Odds & Ends

Sherri DuPree and her family aren't superstars yet, and no, we're not sure why not, either.
Mary Sledd

Oven Lovin': After a meteoric rise in publicity and a few big-name opening tour gigs (you know, that whole Coldplay thing) in previous years, Tyler's Eisley had all its pop-rock ducks in a row in 2005. Everything seemed set for the February release of their first major-label full-length, Room Noises. Too bad it really wasn't. After giving the group a plug in its "You Hear It First" segment last year, MTV abandoned the teens when they needed love the most, and national rock-radio didn't make room for the mythological references and soaring harmonies of "Marvelous Things" in a crowd of me-too emo bands. Seriously, Clear Channel, you pushed the proto-poop-rock of Avenged Sevenfold over Eisley? Give us a break.

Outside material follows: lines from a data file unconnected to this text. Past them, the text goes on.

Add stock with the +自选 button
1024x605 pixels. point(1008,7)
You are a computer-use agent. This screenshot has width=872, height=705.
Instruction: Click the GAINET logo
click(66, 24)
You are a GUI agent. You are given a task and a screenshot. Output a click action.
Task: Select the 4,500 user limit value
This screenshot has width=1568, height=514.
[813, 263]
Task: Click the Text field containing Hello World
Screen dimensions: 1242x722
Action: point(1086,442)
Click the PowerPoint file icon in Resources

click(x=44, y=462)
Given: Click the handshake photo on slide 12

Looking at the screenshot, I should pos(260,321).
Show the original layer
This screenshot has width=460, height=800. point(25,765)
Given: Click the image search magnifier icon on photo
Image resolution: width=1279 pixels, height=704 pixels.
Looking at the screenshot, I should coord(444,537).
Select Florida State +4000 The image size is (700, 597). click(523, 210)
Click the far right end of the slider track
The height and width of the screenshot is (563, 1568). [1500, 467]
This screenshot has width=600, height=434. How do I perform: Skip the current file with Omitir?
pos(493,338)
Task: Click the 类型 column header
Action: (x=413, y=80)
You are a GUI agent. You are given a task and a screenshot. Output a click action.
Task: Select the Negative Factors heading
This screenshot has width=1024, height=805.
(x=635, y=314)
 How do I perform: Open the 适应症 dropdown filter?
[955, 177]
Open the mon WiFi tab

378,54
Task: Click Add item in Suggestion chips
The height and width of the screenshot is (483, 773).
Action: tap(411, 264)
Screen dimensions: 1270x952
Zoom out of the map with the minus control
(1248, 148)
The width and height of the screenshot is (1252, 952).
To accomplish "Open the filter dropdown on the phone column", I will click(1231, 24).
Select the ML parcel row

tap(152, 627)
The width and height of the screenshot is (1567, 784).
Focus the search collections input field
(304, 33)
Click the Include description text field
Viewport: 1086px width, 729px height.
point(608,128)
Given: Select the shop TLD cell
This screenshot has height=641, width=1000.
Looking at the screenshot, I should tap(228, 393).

So what happened? Our guess is that the huge press push for the band's EP releases cost them when the proper album hit stores only a year later--the "we just wrote about these kids" syndrome was in effect, which meant the album was tucked away in CD review sections across the country. But the band hasn't been deterred by the relative quiet. Despite losing original bassist Jon Wilson this summer, the group got their footing back quickly, adding Garron DuPree and finally turning Eisley into a true family band (take that, Jacksons). In addition, rabid Internet promotion has helped the group rack up thousands of hard-core teen fans all over the country and, from the sound of their amazing Austin City Limits Festival set in September, they're preparing even better songs for their next album. That makes Eisley a prime reason to get your butt to the Plano Center on Sunday for A Very Buzz-Oven Christmas, as the Tyler quintet headlines the all-day, all-ages rock show thrown by recent Business Week feature subject Aden Holt. Other Buzz-Oven compilation alums at the show include the Feds, Greatness in Tragedy and, most important, Radiant, who should play a song or two from their proper full-length debut, We Hope You Win, set to come out spring 2006. Get to the Plano Center by 2 p.m.

What is it: Headed to Denton on Sunday? Bored? Have a beard? Then you'd probably enjoy the hell out of What It Is Is...with Scott and Kody, a "drunk talk show" that debuts at Rubber Gloves' Sunday Service night. Scott Porter and Kody Jackson, two of the bearded Dentonites behind Spitfire Tumbleweeds' amazing 2005 debut album, King James Edition, take over the typically band-free night at the Gloves to film their first-ever semi-music-related talk show. Fellow Tumbleweed Aaron White, who also plays for Current Leaves, will act as musical guest for the evening, but we're not sure what else to expect, other than what Porter told us over e-mail: "There will be a dog (his name is Chaz Lamborghini), some drunks and awkward moments aplenty. There will be an actual desk. And drunks!" Send us a copy of the video, Scotty.

Dentonites should also mark their calendar for two days later, when Landrest plays a bon voyage concert at J&J's Pizza. Founding members Becca and David Stone are splitting town, but this isn't another story of locals leaving for N.Y.C. dreams--their destination is Arkadelphia, Arkansas, and we don't think anybody's even heard of A&R reps there. Wish them well (and buy them a few slices) on Tuesday when they share the J&J's stage with Warren Jackson Hearne, Birth to Burial and more; in addition, Becca promises a return trip to Denton for a CD release concert in 2006.

Davies, I Love You: On Friday night, hightail your ass to the Barley House by 10:30 p.m. to see a show so good, even the staff bartenders have gotten into fights over that evening's shift. We're serious--Barley hotties Bunni and Becca started slapping each other two weeks ago when they were gushing about this concert, and, uh, we didn't stop them. The Deathray Davies headline the night with a very special set of Ramones covers, a rare treat that should not be missed, yet somehow, the band that's getting the hubbub is Austin's Lemurs. This Brit-inspired new wave outfit set the Barley House on fire last month--even the frat boys started dancing and cheering, we're told. That's quite a feat, Lemurs. We'll see if you live up to the hype on Friday.